A Cruel Theatricality: An Essay on Kjersti Horn’s Staging of the Kaos er Nabo Til Gud (Chaos Is the Neighbor of God)

Heddadagene is a brand-new theatre festival in Oslo where twenty-nine theatres joined together to present a new theatre experience from all over Norway, during June of 2017. Thanks to the festival director Åslaug Løseth Magnusson and three leading Norwegian Theatres (Det Norske Teatre, National Theatre, and Den Norske Opera and Ballet) kindly inviting me to the plays, I got a chance to see and become more knowledgeable about current Norwegian theatre. In fact, at the beginning my intention was to write a festival report. But after I began to think on it, I realized a difficulty arising from the festival’s language; it was a national festival, and thus in Norwegian without any English subtitles. I became concerned that writing about the plays when one was not acquainted with its language carries some clear risks. So I chose one of them, the first play I saw at the festival, and also one of the most impressive for me. This was the National Theatre’s production Kaos er Nabo Til Gud (Chaos Is the Neighbor of God), written by Swedish playwright Lars Norén in 1982 as a part of a hotel trilogy, and directed by Kjersti Horn.

What I hope to do in this essay is to overcome something that seems to me always difficult. When one writes a theatre review or a report it is expected to be generally objective, yet this always creates a paradox. If the report is completely objective, it will probably be open to criticism as devoid of creativity and feelings—in short, prosaic. On the other hand, if it is more subjective, it risks being criticized as too personal. Is there a better way of blending these? Not to solve this problem, but to acknowledge it, I will attempt to think about both the stage experience, and also my own experience as a spectator through a description of theatricality produced in the performance. Before talking about the performance, let me spent a few sentences explaining my approach. I call this not a review, but an “essay.” In Turkish, the words essay (deneme) and experience (deneyim) spring from the same root.  This is why I think a writing that concentrates both on the stage and the spectating experience can be best expressed in an essay, rather than a review or a report.

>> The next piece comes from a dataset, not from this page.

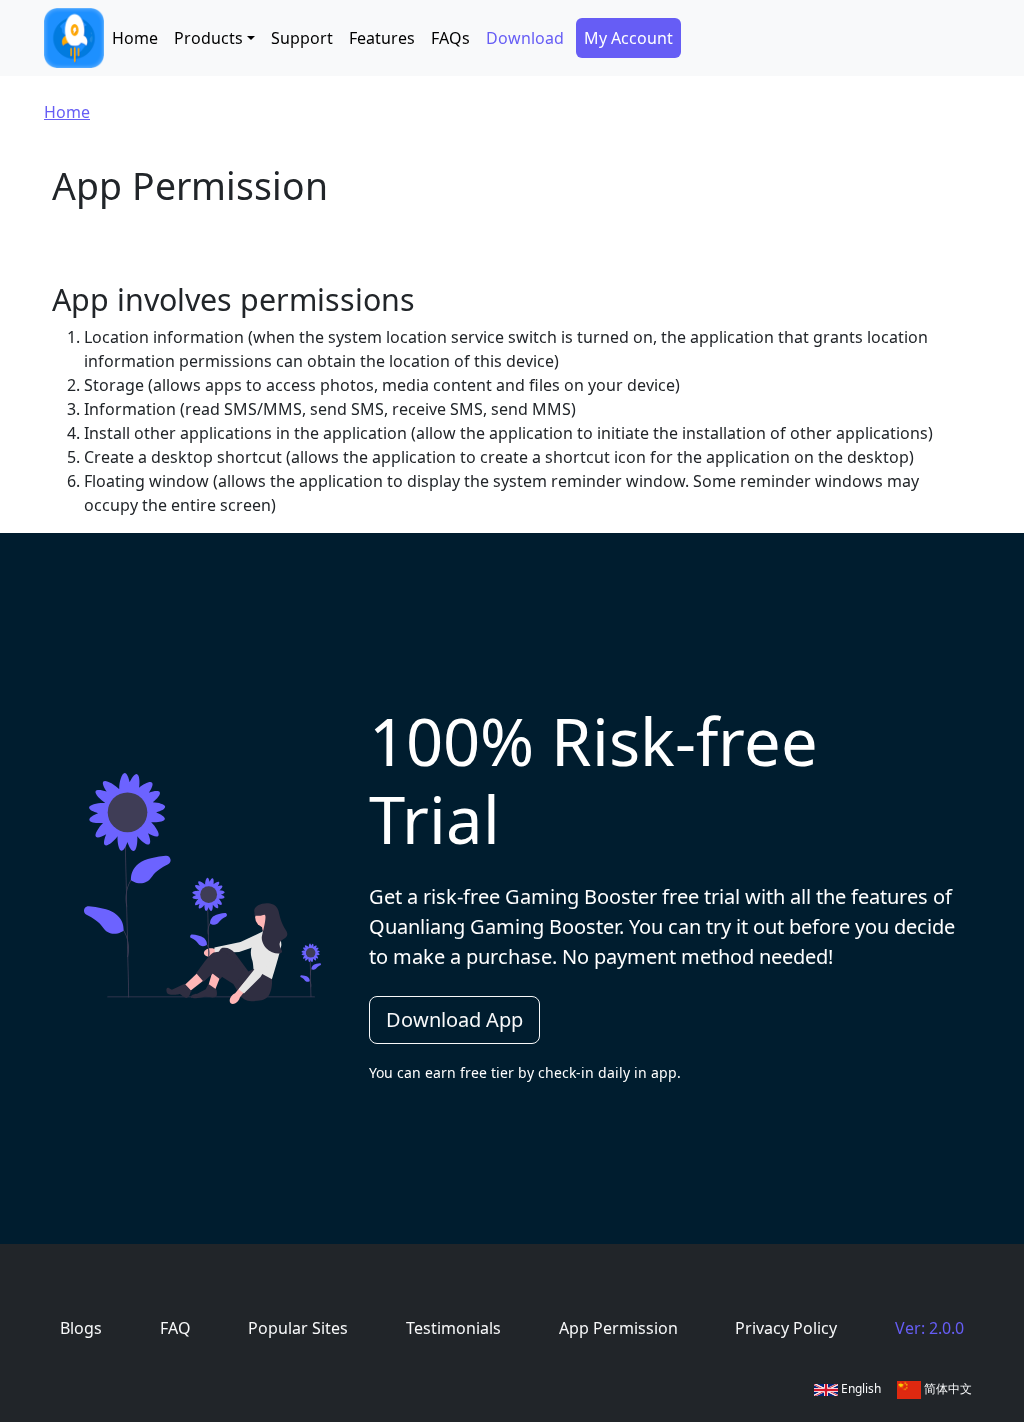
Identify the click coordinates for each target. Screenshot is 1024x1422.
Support (302, 38)
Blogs (81, 1328)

And this is also why I prefer to write the word essay in italics.

Kaos er Nabo Til Gud (Chaos Is the Neighbor of God) is a story about a family whose members came together on a cold Christmas evening at the family’s lonely hotel near an abandoned train station. The action takes place in the hotel’s waiting room, where all the family members are trapped in this space, filled to overflowing with necessary and unnecessary things. The room appears less as a stage setting than as a well-constructed film set, as you can see in the photos of play. On the left side is a reception desk; in the middle is a sitting area, and many potted plants, drink cabinets, and floor lamps. Other rooms can be seen: a kitchen and a living room. All are filled with large and small objects. The playing time is equal to the real time, or performance time, which takes three hours without intermission. There is a continuous conversation, and the density of words echoes the density of objects.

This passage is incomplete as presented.